◀

▶

# EFFICIENT INTERLEAVER MEMORY ARCHITECTURES FOR SERIAL TURBO DECODING

Zhongfeng Wang<sup>1\*</sup> and Keshab Parhi<sup>2</sup>

1. Nation Semiconductor Corporation  
1351 South Sunset Street  
Longmont, CO 80501  
Tel: 303-774-5316  
Email: [zwang@ia.nsc.com](mailto:zwang@ia.nsc.com)

2. Dept. of Electrical and Computer Engineering  
University of Minnesota  
Tel: 612-626-4116  
Email: [parhi@ece.umn.edu](mailto:parhi@ece.umn.edu)

## ABSTRACT

A practical turbo decoder is usually implemented with a serial decoding architecture for low complexity, where the extrinsic information symbols are stored in the so-called interleaver memory for the next decoding. Either a dual-port (or two ping-pong memories) or a single-port memory can be employed for this memory. The first approach achieves twice the throughput as the second one while spending approximately twice the hardware on the interleaver memory. In this work, two novel architectures are proposed for the interleaver memory design. Both proposed architectures work for any type of random interleavers. Compared with the traditional single-port approach, twice the throughput can be obtained with less than 1% area overhead when applied in third generation CDMA systems. On the other hand, more than 25% area of an entire turbo decoder can be saved compared with the traditional dual-port solution.
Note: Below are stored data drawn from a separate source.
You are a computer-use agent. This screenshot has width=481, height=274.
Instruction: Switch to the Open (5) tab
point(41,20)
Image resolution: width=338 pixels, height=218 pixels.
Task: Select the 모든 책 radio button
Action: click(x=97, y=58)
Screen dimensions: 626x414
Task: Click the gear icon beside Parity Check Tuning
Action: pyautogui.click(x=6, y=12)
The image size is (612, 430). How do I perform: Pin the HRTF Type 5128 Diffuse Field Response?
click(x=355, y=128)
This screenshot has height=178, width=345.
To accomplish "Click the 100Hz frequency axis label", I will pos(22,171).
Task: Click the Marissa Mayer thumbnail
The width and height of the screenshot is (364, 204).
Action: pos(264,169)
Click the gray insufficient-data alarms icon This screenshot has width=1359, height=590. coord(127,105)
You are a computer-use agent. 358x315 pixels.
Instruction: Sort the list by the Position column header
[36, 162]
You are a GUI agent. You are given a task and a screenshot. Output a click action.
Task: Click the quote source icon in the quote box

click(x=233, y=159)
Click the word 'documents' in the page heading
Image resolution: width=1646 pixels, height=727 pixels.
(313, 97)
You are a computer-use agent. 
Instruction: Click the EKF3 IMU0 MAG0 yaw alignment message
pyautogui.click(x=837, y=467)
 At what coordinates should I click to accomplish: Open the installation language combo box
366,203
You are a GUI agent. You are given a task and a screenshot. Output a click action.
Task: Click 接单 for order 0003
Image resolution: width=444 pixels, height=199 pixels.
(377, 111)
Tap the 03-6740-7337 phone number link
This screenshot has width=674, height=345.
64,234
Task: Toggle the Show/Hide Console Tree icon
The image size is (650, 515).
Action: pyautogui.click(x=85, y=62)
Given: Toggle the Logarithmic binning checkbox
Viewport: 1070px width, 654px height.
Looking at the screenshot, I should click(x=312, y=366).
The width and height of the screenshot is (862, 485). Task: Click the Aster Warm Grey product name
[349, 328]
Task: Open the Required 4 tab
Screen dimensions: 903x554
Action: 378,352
**Keywords:** serial architecture, low complexity, turbo code, interleaver, memory.

## 1. INTRODUCTION

Turbo code [1], since its invention, has found many applications. Especially, it has been decided to use turbo code in the third generation (3G) CDMA (code division multiple accesses) systems [2][3]. Turbo code usually works with large block sizes. It is generally true that the larger block size, the better the performance. For 3G

---

\* Partial work was completed when the author was with Morphics Technology Inc., California.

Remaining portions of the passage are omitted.